Troisièmement, la politique d’entrisme a le grand mérite d’avoir été initiée et promulguée par Trotsky lui-même. En 1934, il encouragea les rangs minuscules et inefficaces de ses partisans français à entrer dans le parti socialiste du pays, la Section française de l’Internationale ouvrière (SFIO), à fonctionner comme une faction révolutionnaire et à recruter autant de membres de la SFIO que possible avant leur départ volontaire ou leur expulsion (Trotsky, L. (1934) « L’état de la Ligue et ses tâches », dans L. Trotsky Writings of Leon Trotsky (1934-35), 2e éd., New York : Pathfinder Press, 1974). Cette politique entriste, désormais connue sous le nom de « tournant français », a depuis été reproduite par des groupes trotskistes partout dans le monde, parfois ouvertement, parfois secrètement, et constitue un élément essentiel du répertoire organisationnel du mouvement.

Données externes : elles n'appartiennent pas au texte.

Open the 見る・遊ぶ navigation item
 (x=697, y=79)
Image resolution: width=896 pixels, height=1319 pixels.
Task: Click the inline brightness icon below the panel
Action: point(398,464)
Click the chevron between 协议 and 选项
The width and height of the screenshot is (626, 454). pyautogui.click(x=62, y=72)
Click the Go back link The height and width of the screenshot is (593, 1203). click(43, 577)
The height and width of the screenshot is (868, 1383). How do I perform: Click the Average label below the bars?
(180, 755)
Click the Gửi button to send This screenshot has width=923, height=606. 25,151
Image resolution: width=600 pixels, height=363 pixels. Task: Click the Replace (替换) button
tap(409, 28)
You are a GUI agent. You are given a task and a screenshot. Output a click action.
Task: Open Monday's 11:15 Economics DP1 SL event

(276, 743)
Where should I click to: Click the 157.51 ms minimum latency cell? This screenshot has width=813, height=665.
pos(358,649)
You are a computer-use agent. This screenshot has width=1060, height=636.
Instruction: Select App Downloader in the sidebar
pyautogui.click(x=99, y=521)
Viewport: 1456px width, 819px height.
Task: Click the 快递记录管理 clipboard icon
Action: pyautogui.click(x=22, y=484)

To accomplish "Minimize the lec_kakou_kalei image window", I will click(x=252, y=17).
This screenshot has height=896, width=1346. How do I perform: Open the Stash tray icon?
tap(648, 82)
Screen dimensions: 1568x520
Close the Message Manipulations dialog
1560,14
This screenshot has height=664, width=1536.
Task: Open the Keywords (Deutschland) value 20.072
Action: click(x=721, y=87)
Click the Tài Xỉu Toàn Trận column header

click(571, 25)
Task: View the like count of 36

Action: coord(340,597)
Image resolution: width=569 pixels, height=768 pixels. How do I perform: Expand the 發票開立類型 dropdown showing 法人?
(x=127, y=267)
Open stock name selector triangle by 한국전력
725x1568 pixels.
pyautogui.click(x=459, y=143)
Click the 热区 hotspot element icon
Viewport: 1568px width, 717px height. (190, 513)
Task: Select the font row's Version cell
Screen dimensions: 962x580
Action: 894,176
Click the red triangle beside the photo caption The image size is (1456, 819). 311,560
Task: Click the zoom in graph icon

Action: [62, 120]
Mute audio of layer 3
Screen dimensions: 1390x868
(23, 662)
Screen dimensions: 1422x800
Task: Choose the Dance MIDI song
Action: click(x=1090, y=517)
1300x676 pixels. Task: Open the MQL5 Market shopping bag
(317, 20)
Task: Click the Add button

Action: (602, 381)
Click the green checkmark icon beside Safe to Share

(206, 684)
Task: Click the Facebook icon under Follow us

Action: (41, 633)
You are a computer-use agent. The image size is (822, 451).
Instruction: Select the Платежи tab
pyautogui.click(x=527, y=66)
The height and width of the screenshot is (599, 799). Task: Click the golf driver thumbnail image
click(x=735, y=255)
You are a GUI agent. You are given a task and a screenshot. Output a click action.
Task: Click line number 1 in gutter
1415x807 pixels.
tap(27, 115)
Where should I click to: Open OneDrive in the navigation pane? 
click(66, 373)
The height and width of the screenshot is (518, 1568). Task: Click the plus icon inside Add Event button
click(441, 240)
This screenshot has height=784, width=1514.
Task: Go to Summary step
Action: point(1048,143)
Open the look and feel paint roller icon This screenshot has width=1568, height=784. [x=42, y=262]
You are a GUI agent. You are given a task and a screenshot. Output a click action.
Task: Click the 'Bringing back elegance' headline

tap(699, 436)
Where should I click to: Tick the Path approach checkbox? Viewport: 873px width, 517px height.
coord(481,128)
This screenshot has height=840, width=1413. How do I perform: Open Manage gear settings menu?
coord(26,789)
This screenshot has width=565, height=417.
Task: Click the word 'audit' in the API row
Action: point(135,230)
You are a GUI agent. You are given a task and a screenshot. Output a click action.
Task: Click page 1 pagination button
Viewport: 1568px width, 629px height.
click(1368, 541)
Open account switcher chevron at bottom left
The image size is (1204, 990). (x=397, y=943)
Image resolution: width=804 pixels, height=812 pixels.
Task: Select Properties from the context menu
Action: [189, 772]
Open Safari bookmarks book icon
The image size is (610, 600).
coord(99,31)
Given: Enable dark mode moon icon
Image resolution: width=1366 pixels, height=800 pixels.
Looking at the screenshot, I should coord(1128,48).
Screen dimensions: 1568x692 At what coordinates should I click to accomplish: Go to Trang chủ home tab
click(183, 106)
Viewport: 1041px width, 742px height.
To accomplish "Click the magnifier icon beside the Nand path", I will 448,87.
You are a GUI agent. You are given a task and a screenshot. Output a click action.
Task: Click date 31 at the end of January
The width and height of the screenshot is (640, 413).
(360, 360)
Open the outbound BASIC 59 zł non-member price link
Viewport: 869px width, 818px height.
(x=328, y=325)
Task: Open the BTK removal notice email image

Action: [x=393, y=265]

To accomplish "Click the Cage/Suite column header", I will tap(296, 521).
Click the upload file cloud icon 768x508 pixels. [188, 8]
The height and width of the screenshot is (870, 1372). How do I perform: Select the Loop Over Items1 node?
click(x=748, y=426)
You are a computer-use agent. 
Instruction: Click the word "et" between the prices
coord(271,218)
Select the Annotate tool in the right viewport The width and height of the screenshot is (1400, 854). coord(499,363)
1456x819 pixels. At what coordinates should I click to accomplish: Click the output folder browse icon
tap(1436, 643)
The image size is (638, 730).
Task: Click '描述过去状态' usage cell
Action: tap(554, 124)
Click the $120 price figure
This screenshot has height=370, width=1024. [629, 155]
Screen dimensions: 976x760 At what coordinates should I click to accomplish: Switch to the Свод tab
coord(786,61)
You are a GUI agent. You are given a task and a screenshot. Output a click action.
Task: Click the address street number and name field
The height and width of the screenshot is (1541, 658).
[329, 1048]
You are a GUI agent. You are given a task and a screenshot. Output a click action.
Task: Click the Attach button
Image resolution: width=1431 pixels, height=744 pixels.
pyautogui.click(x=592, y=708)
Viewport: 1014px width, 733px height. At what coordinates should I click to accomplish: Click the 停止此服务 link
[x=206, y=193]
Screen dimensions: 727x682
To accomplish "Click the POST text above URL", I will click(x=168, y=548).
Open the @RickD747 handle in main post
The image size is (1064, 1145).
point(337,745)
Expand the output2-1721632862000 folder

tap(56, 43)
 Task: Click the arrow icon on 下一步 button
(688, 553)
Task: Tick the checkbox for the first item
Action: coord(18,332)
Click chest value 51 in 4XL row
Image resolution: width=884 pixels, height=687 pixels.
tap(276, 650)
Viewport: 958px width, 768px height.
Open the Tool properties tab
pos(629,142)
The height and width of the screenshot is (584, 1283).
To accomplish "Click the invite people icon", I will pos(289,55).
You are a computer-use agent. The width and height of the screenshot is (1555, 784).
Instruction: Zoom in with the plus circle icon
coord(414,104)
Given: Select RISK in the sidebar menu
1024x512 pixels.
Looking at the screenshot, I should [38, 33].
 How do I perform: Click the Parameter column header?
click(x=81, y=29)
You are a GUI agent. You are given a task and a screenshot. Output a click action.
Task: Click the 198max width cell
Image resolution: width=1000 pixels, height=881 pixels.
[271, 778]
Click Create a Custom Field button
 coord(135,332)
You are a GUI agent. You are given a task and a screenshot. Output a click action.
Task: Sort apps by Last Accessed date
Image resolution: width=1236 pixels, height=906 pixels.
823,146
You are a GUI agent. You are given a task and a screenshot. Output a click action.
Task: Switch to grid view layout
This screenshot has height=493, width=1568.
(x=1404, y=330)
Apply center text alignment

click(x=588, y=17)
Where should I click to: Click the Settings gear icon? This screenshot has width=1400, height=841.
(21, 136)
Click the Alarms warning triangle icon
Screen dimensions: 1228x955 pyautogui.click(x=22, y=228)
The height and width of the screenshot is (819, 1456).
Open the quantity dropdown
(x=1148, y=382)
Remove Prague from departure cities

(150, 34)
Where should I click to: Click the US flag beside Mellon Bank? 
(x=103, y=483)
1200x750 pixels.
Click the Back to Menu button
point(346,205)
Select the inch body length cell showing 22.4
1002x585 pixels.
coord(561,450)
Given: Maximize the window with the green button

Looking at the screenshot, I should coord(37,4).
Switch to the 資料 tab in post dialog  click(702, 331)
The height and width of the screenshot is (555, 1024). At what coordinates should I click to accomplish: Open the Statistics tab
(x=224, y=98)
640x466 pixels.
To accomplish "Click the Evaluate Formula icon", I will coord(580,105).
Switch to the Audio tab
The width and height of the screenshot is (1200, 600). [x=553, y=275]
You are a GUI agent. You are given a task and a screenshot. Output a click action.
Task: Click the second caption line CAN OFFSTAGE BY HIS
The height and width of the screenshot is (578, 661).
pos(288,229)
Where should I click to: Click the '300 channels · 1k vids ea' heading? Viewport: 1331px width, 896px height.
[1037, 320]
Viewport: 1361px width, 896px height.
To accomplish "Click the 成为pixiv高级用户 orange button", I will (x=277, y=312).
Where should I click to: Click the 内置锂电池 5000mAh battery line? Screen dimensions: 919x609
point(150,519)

Il semble donc certain que les trotskistes continueront à rejoindre Your Party, sans se laisser dissuader par la règle du parti qui déclare cette pratique illégitime, et chercheront à transformer la nouvelle organisation en un groupe socialiste révolutionnaire anticapitaliste. Comment la direction du parti va-t-elle réagir ? D’une part, elle pourrait adopter une attitude optimiste, sachant que la sélection aléatoire des délégués à la conférence ne fera émerger que très peu de trotskistes et que ceux-ci seront encore moins nombreux à être élus au sein de l’organe directeur du nouveau parti. Par conséquent, leur influence pourrait s’avérer minime. D’autre part, les groupes trotskistes sont sérieux et déterminés, et feront tout ce qui est en leur pouvoir pour influencer les positions du nouveau parti. Leur exclusion virtuelle de l’élaboration des politiques nationales n’entravera pas leur présence et leur activité dans les sections locales, à travers lesquelles ils chercheront à contester les règles du parti et à modifier les politiques jugées insuffisamment révolutionnaires. Dans la mesure où cette activité reste localisée et relativement inefficace, elle pourrait ne pas être contestée par la nouvelle direction du parti. Mais si elle devient très visible, avec un nombre important de sections empêtrées dans des luttes factionnelles débilitantes, la pression pour agir contre les militants trotskistes s’intensifiera. Même dans ce scénario, les nouveaux dirigeants pourraient hésiter à passer les premiers mois d’existence de leur parti à multiplier les expulsions et les appels. Bien sûr, l’expulsion de trotskistes éminents et connus serait constitutionnellement simple, mais on ne peut pas en dire autant des nombreux trotskistes de base dont l’affiliation au parti reste privée et donc difficile à prouver. Cette perspective de conflit interne au parti entraverait certainement les performances du nouveau parti lors de son premier test électoral majeur, les élections municipales de mai 2026.